Start of Block
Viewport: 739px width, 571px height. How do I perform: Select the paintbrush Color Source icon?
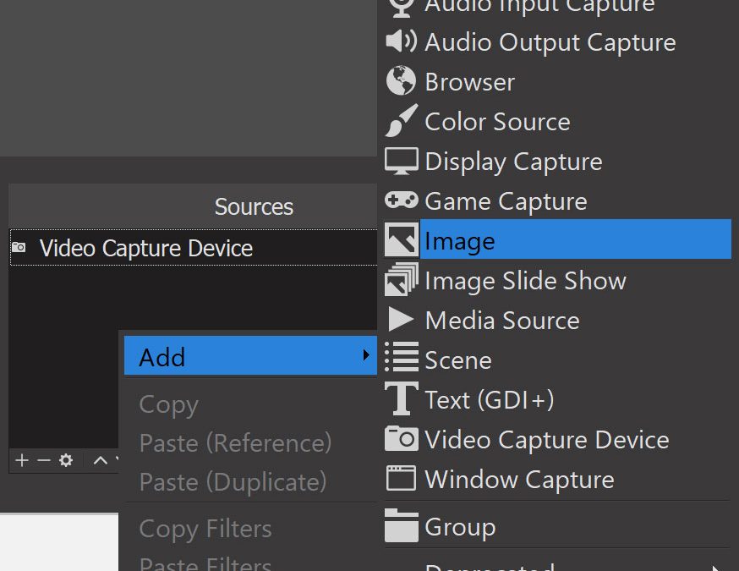[x=401, y=122]

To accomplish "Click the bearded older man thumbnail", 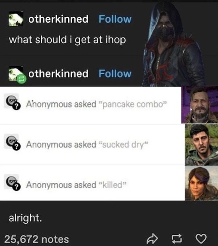I will point(199,105).
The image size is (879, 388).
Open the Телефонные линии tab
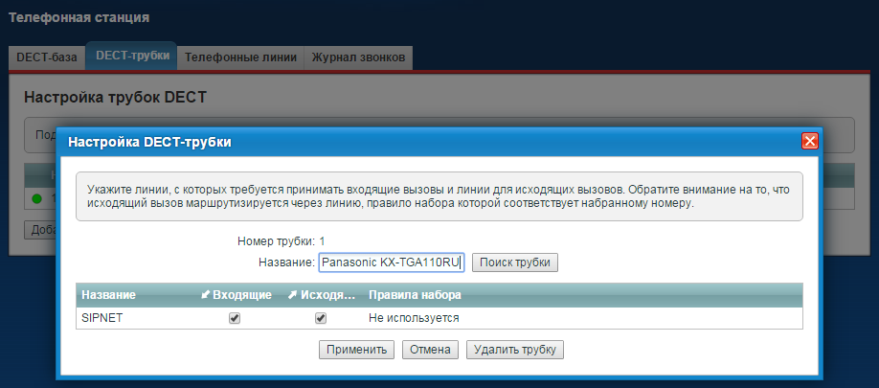pos(241,57)
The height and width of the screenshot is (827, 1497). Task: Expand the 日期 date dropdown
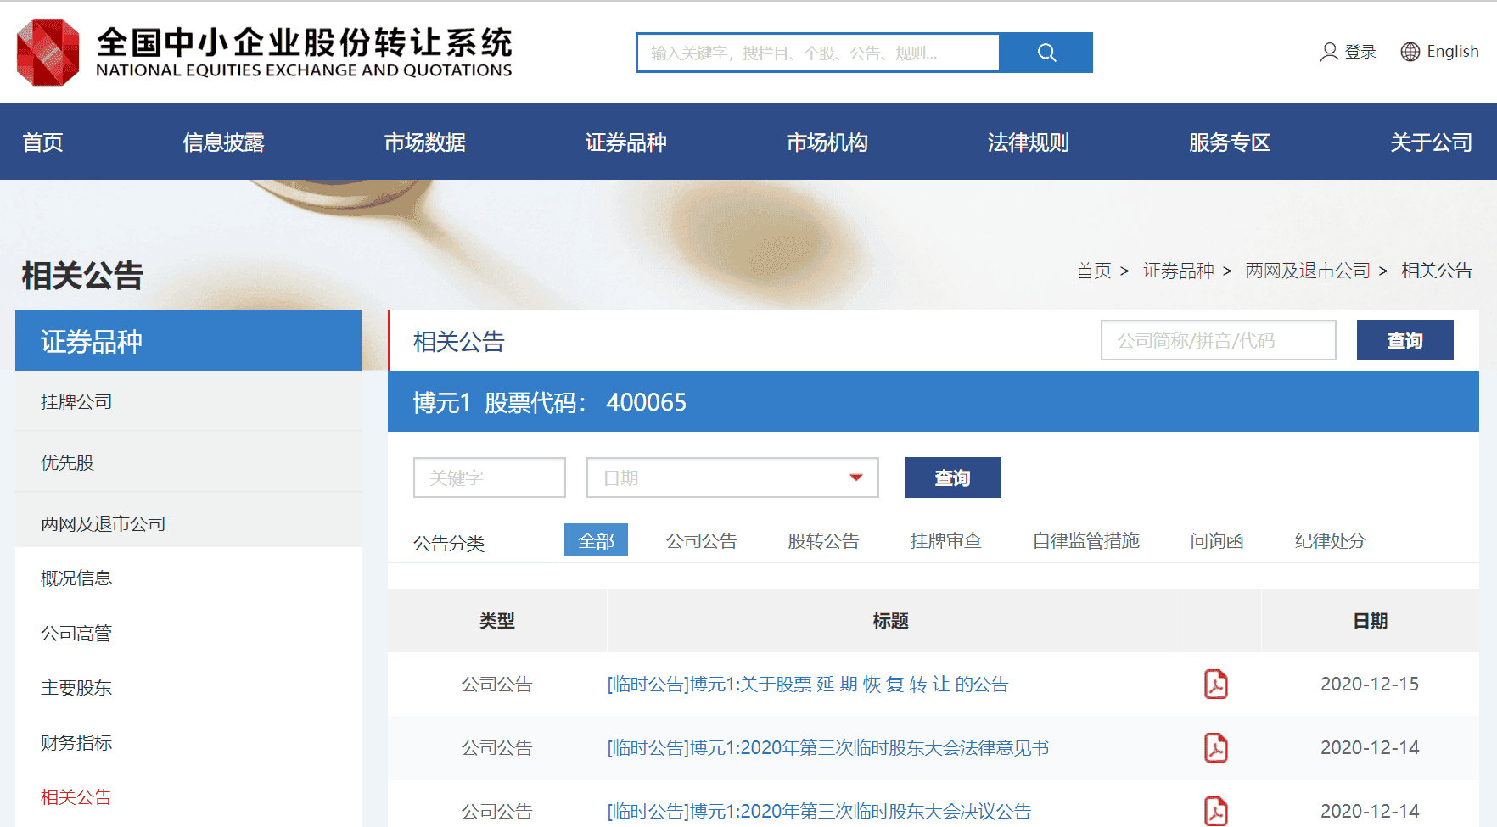click(855, 478)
End of Block
[Task]: Reproduce word for word only the lines between the line containing "The height and" and the end of the listing above, both included, and drop any pictures.

[Answer for the task]:
The height and width of the screenshot is (827, 1497). Task: Expand the 日期 date dropdown
click(855, 478)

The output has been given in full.